§ Source material:
=== Section Start ===

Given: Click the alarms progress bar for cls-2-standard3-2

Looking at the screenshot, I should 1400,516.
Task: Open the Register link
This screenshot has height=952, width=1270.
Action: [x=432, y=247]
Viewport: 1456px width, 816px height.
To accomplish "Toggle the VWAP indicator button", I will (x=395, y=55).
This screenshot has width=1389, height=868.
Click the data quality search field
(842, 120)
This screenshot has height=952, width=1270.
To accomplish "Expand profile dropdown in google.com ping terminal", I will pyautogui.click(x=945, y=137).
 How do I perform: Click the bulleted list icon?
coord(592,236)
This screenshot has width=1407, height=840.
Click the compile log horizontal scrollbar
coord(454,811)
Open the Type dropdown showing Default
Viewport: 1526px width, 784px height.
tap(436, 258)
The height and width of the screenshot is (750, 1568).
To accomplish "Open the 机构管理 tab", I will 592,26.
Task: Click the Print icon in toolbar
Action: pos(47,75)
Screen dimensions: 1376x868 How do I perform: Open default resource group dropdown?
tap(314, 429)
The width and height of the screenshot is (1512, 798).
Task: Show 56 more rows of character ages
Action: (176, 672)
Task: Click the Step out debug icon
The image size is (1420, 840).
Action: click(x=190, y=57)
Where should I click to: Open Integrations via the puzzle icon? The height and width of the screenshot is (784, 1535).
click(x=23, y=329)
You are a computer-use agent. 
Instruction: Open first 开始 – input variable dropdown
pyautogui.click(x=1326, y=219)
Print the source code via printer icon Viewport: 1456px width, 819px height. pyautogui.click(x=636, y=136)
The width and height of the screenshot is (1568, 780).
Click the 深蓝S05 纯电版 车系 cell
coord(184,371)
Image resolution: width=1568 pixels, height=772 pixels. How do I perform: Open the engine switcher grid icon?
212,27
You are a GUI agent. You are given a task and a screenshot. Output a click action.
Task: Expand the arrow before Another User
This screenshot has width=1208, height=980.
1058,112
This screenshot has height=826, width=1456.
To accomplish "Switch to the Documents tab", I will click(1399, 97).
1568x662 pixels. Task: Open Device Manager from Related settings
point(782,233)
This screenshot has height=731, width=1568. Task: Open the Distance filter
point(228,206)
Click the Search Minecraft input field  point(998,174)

=== Section End ===

§ Work required: Copy the whole listing out exactly, so that every line matches what is above.

§ Exercise result:
Given: Click the alarms progress bar for cls-2-standard3-2

Looking at the screenshot, I should 1400,516.
Task: Open the Register link
This screenshot has height=952, width=1270.
Action: [x=432, y=247]
Viewport: 1456px width, 816px height.
To accomplish "Toggle the VWAP indicator button", I will (x=395, y=55).
This screenshot has width=1389, height=868.
Click the data quality search field
(842, 120)
This screenshot has height=952, width=1270.
To accomplish "Expand profile dropdown in google.com ping terminal", I will pyautogui.click(x=945, y=137).
 How do I perform: Click the bulleted list icon?
coord(592,236)
This screenshot has width=1407, height=840.
Click the compile log horizontal scrollbar
coord(454,811)
Open the Type dropdown showing Default
Viewport: 1526px width, 784px height.
tap(436, 258)
The height and width of the screenshot is (750, 1568).
To accomplish "Open the 机构管理 tab", I will 592,26.
Task: Click the Print icon in toolbar
Action: pos(47,75)
Screen dimensions: 1376x868 How do I perform: Open default resource group dropdown?
tap(314, 429)
The width and height of the screenshot is (1512, 798).
Task: Show 56 more rows of character ages
Action: (176, 672)
Task: Click the Step out debug icon
The image size is (1420, 840).
Action: click(x=190, y=57)
Where should I click to: Open Integrations via the puzzle icon? The height and width of the screenshot is (784, 1535).
click(x=23, y=329)
You are a computer-use agent. 
Instruction: Open first 开始 – input variable dropdown
pyautogui.click(x=1326, y=219)
Print the source code via printer icon Viewport: 1456px width, 819px height. pyautogui.click(x=636, y=136)
The width and height of the screenshot is (1568, 780).
Click the 深蓝S05 纯电版 车系 cell
coord(184,371)
Image resolution: width=1568 pixels, height=772 pixels. How do I perform: Open the engine switcher grid icon?
212,27
You are a GUI agent. You are given a task and a screenshot. Output a click action.
Task: Expand the arrow before Another User
This screenshot has width=1208, height=980.
1058,112
This screenshot has height=826, width=1456.
To accomplish "Switch to the Documents tab", I will click(1399, 97).
1568x662 pixels. Task: Open Device Manager from Related settings
point(782,233)
This screenshot has height=731, width=1568. Task: Open the Distance filter
point(228,206)
Click the Search Minecraft input field  point(998,174)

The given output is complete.